Pixel coordinate grounding data
+ + + + +
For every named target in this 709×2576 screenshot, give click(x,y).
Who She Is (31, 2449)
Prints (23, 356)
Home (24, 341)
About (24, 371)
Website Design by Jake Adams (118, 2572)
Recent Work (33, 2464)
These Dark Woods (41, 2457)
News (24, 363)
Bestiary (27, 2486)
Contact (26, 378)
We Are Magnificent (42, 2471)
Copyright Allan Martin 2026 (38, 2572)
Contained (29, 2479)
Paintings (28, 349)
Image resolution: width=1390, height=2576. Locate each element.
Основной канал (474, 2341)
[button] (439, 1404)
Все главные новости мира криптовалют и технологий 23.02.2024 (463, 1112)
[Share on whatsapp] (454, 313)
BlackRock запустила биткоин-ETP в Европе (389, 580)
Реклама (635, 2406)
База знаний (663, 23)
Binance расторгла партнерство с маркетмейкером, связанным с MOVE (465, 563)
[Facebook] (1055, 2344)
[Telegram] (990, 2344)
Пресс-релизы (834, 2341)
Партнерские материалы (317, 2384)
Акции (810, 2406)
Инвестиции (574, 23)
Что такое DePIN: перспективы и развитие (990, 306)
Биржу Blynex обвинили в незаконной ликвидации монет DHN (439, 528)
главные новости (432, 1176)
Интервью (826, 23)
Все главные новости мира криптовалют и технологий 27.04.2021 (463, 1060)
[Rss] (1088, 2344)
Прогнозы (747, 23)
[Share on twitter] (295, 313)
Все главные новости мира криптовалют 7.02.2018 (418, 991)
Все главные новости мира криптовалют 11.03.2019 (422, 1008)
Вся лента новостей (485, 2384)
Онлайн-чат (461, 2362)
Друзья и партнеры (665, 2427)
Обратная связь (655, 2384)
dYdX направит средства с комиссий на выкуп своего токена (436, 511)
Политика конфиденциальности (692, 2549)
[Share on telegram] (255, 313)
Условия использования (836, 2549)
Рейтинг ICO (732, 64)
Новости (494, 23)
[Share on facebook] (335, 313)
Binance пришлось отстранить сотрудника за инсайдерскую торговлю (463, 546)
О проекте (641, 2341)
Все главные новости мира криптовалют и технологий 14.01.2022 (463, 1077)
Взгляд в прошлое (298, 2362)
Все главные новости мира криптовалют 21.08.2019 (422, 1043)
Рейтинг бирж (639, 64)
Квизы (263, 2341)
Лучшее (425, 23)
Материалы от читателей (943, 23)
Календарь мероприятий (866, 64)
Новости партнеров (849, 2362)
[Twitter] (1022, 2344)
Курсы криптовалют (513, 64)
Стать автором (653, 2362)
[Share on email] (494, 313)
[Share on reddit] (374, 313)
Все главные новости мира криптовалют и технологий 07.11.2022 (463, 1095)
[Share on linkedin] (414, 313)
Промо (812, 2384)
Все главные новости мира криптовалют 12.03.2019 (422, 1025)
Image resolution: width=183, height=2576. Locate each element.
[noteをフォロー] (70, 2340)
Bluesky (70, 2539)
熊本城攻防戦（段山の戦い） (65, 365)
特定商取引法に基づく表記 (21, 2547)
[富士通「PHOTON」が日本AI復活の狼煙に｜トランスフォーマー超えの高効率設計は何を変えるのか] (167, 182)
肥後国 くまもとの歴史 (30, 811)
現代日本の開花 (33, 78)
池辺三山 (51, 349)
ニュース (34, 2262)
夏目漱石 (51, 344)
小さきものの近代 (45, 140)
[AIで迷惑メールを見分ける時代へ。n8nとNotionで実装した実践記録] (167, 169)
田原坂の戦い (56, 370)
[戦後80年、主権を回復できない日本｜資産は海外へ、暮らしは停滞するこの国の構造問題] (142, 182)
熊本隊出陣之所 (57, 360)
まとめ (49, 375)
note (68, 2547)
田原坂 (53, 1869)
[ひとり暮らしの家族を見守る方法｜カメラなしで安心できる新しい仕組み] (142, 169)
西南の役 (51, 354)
+ + + + +
→ **EXERCISE**:
Word for word, restate the lines above from the line containing "News (24, 363)" through the line containing "Все главные новости мира криптовалют 7.02.2018", with both included and nothing else.

→ **EXERCISE SOLUTION**:
News (24, 363)
Bestiary (27, 2486)
Contact (26, 378)
We Are Magnificent (42, 2471)
Copyright Allan Martin 2026 (38, 2572)
Contained (29, 2479)
Paintings (28, 349)
Image resolution: width=1390, height=2576. Locate each element.
Основной канал (474, 2341)
[button] (439, 1404)
Все главные новости мира криптовалют и технологий 23.02.2024 (463, 1112)
[Share on whatsapp] (454, 313)
BlackRock запустила биткоин-ETP в Европе (389, 580)
Реклама (635, 2406)
База знаний (663, 23)
Binance расторгла партнерство с маркетмейкером, связанным с MOVE (465, 563)
[Facebook] (1055, 2344)
[Telegram] (990, 2344)
Пресс-релизы (834, 2341)
Партнерские материалы (317, 2384)
Акции (810, 2406)
Инвестиции (574, 23)
Что такое DePIN: перспективы и развитие (990, 306)
Биржу Blynex обвинили в незаконной ликвидации монет DHN (439, 528)
главные новости (432, 1176)
Интервью (826, 23)
Все главные новости мира криптовалют и технологий 27.04.2021 (463, 1060)
[Rss] (1088, 2344)
Прогнозы (747, 23)
[Share on twitter] (295, 313)
Все главные новости мира криптовалют 7.02.2018 (418, 991)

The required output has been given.